YOUR GOAL: Continue the deer hunting Q&A below, picking up right after its last sentence.

DOCUMENT EXCERPT:

***

QUESTION: I have been using trail cameras to help me keep track of a big buck I missed the last day of hunting season last year. No luck finding him so far.
Do you have any suggestions on where to find him? Do big, dominant bucks move from territory to territory? - Scotty H. of Jenkinsville, SC
ANSWER: As for your first question, I can offer several suggestions.
First, unless you are absolutely, 100 percent certain you missed, you might start by scouring the ground within 300-400 yards of your stand. If you're certain it was a clean miss, the next place I'd look is the neighbors.
If you know them well enough, bring along a trail cam photo and ask if they saw or killed the buck last year.
If all that fails, don't give up hope.
As for the second question, let's start by clarifying a couple of things.
First, forget the notion of a "dominant buck" as it tends to be misunderstood and over-simplistic.
Second, deer don't have territories. They have home ranges. A home range is a geographic area in which an animal spends the majority of their time. A territory is a piece of ground that is actively defended by its owner/occupant - territoriality.
Numerous studies on buck movement over the years have demonstrated certain generalities. One is yearling dispersal.

***

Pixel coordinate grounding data
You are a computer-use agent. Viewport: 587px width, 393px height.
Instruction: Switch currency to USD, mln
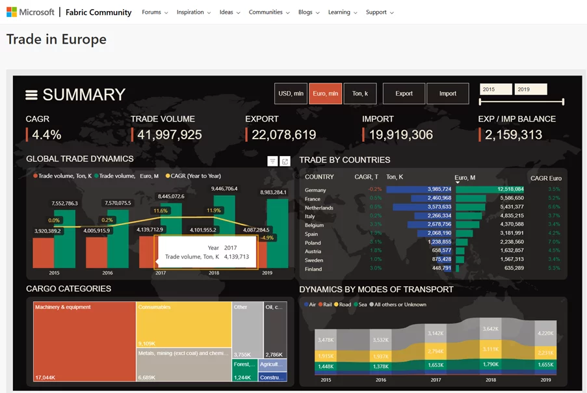tap(290, 94)
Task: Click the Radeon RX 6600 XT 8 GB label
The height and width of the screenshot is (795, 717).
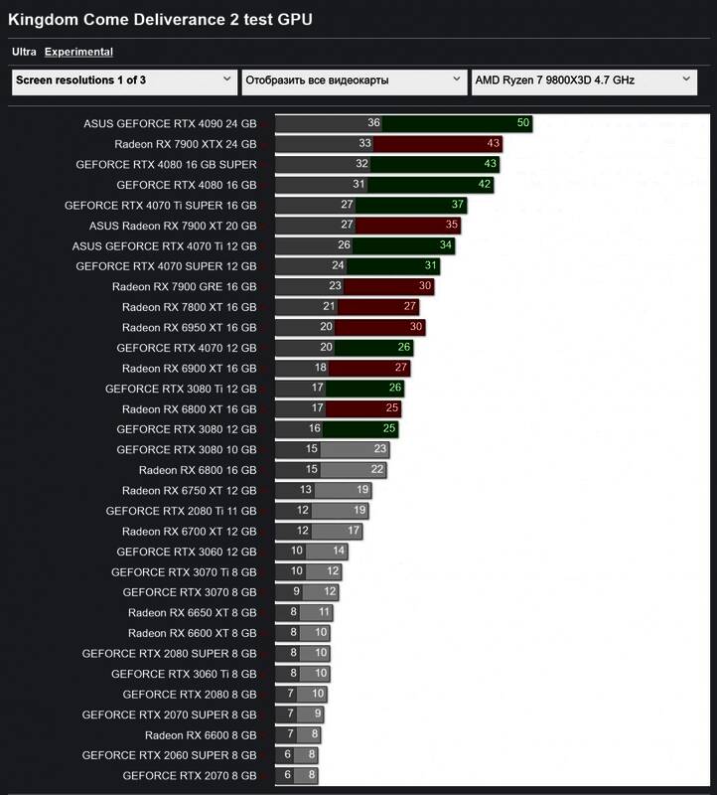Action: pyautogui.click(x=192, y=633)
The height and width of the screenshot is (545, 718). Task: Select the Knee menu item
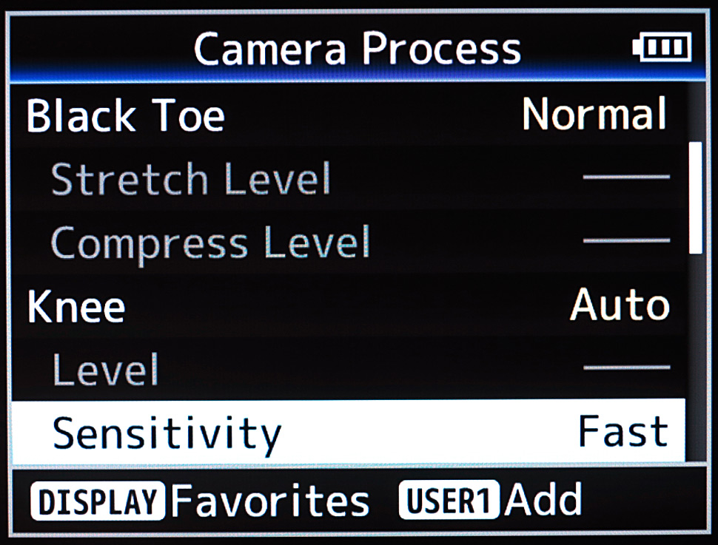(76, 305)
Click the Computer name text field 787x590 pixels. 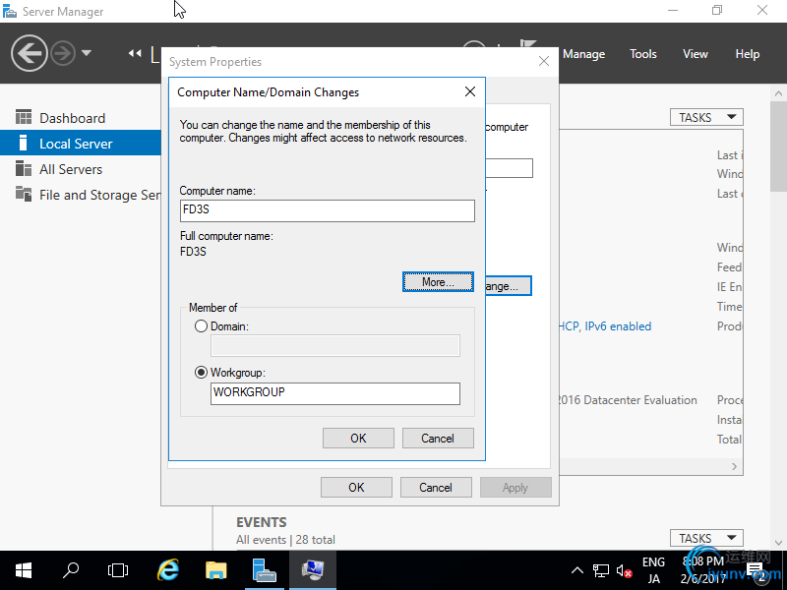click(x=328, y=210)
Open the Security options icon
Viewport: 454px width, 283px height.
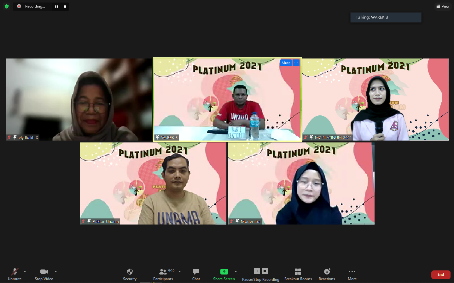point(130,272)
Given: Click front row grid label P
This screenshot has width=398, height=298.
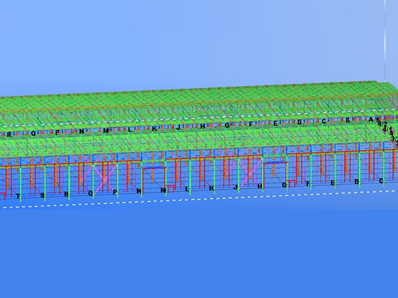Looking at the screenshot, I should tap(115, 193).
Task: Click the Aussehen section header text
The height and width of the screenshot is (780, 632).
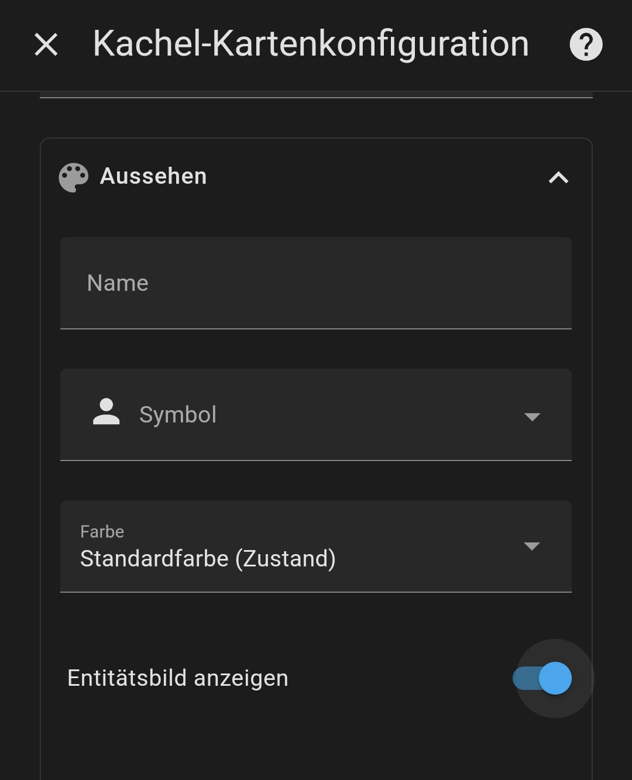Action: [153, 176]
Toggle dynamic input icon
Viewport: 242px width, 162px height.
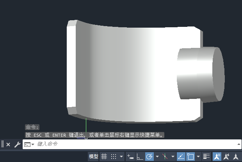[x=130, y=157]
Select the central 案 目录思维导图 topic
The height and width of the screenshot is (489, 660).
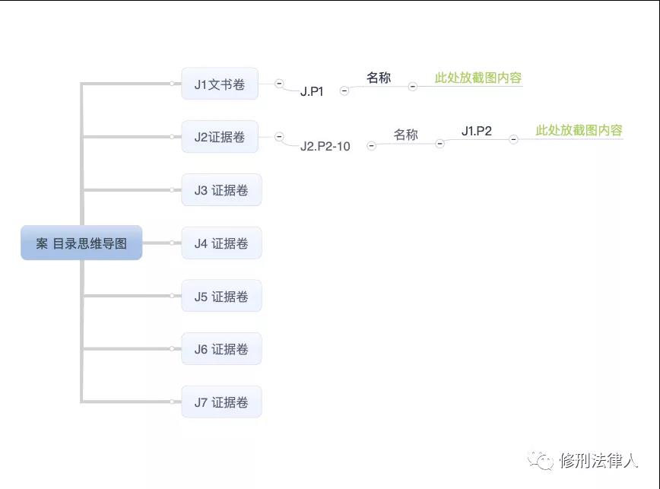tap(81, 243)
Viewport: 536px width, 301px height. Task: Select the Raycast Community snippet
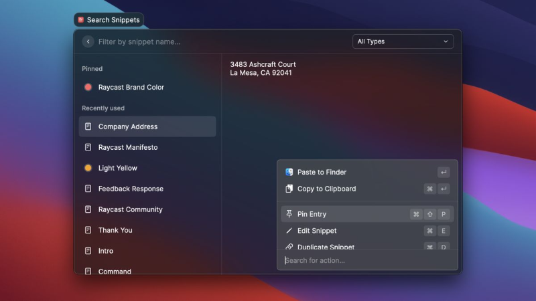coord(147,209)
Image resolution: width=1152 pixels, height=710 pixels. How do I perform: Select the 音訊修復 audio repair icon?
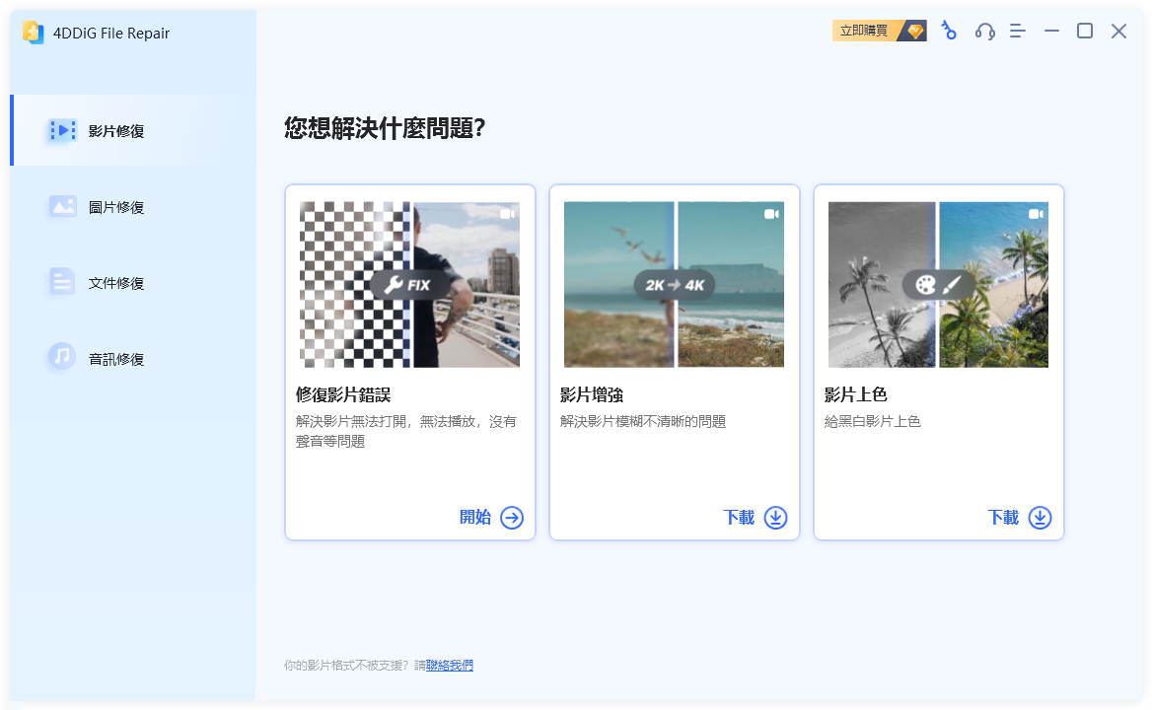click(x=61, y=357)
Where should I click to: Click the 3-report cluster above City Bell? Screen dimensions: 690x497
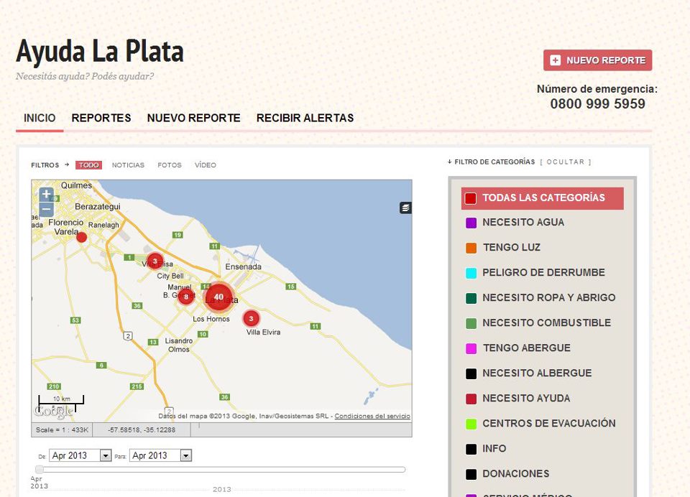(155, 261)
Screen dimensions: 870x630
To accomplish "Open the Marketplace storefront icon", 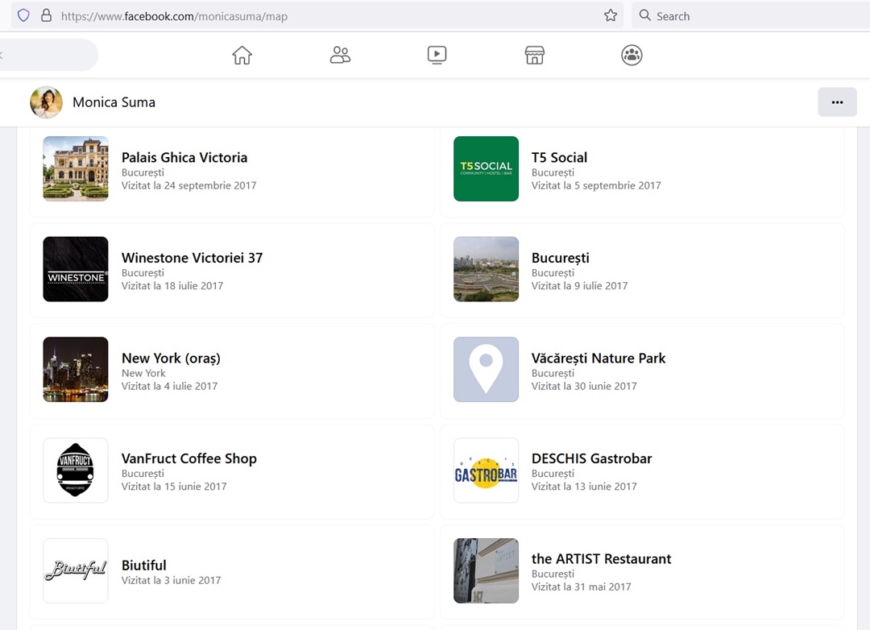I will coord(534,55).
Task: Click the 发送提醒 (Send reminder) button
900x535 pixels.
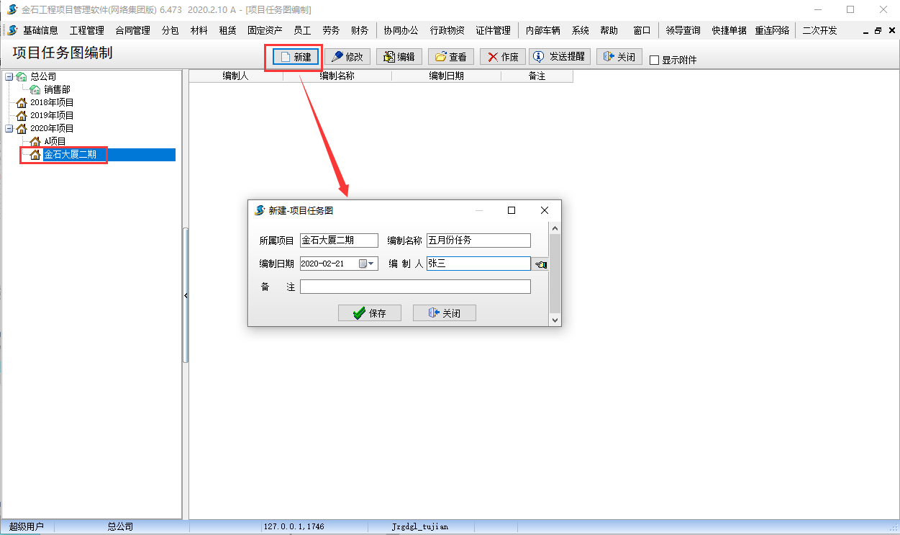Action: [559, 57]
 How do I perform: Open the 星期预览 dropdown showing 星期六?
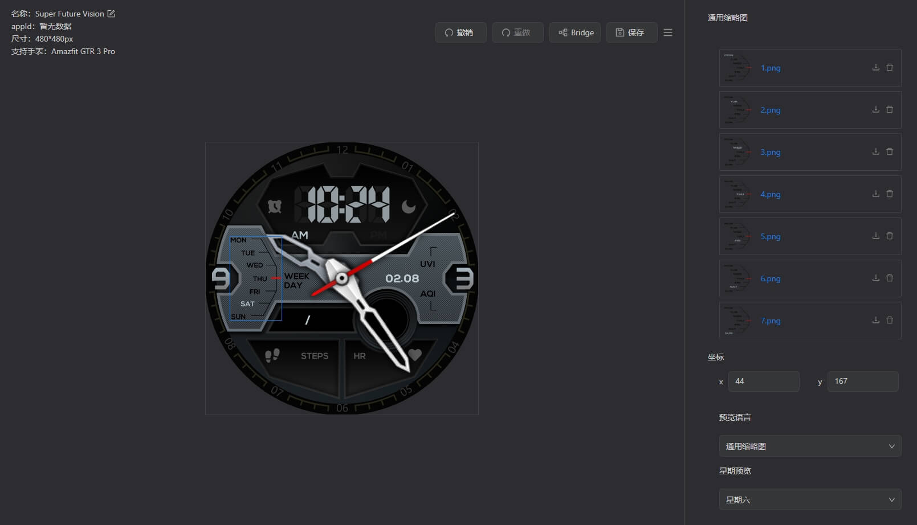[x=809, y=500]
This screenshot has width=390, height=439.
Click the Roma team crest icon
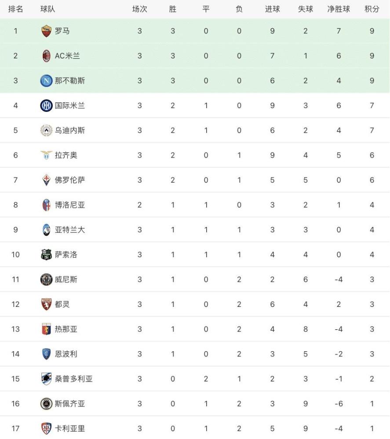[x=46, y=31]
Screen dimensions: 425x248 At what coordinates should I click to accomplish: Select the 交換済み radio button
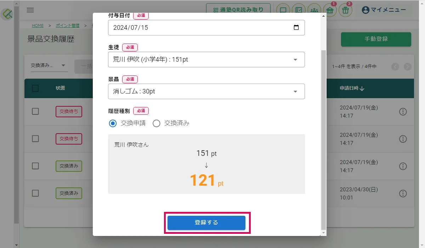[156, 123]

***

ANSWER TO THIS PROBLEM:
Most bucks tend to disperse from their natal home range (where they were born) within their first year and a half of life. The mechanism is not clearly understood. The common theory is their mother has run them off or older bucks have forced them out. However, at least one study showed bucks orphaned as fawns in their first fall are more likely to remain in their mother's home range as adults.
The older a buck gets, the less likely he is going to leave his home range, at least for any considerably length of time.
Outside the rut, most bucks stay put, spending most of their time in less than 30 or 40 percent of the their annual home range.
During the rut, they may make short excursions, sometimes traveling considerable distances from their core areas, and even outside their home range. These excursions typically last 24-48 hours, then the bucks return.
However, deer, like humans are individuals. Rarely, even an older deer will leave its home range for an extended period.
It's also possible the buck you're looking for has simply shifted slightly within its home range to an area where you don't have cameras.
Another, less encouraging possibility is that it died of natural causes.
You cannot stockpile bucks. No matter how good your ground, how little hunting pressure there is and how conscientious you are about letting young bucks walk, a certain proportion of older deer will die each year.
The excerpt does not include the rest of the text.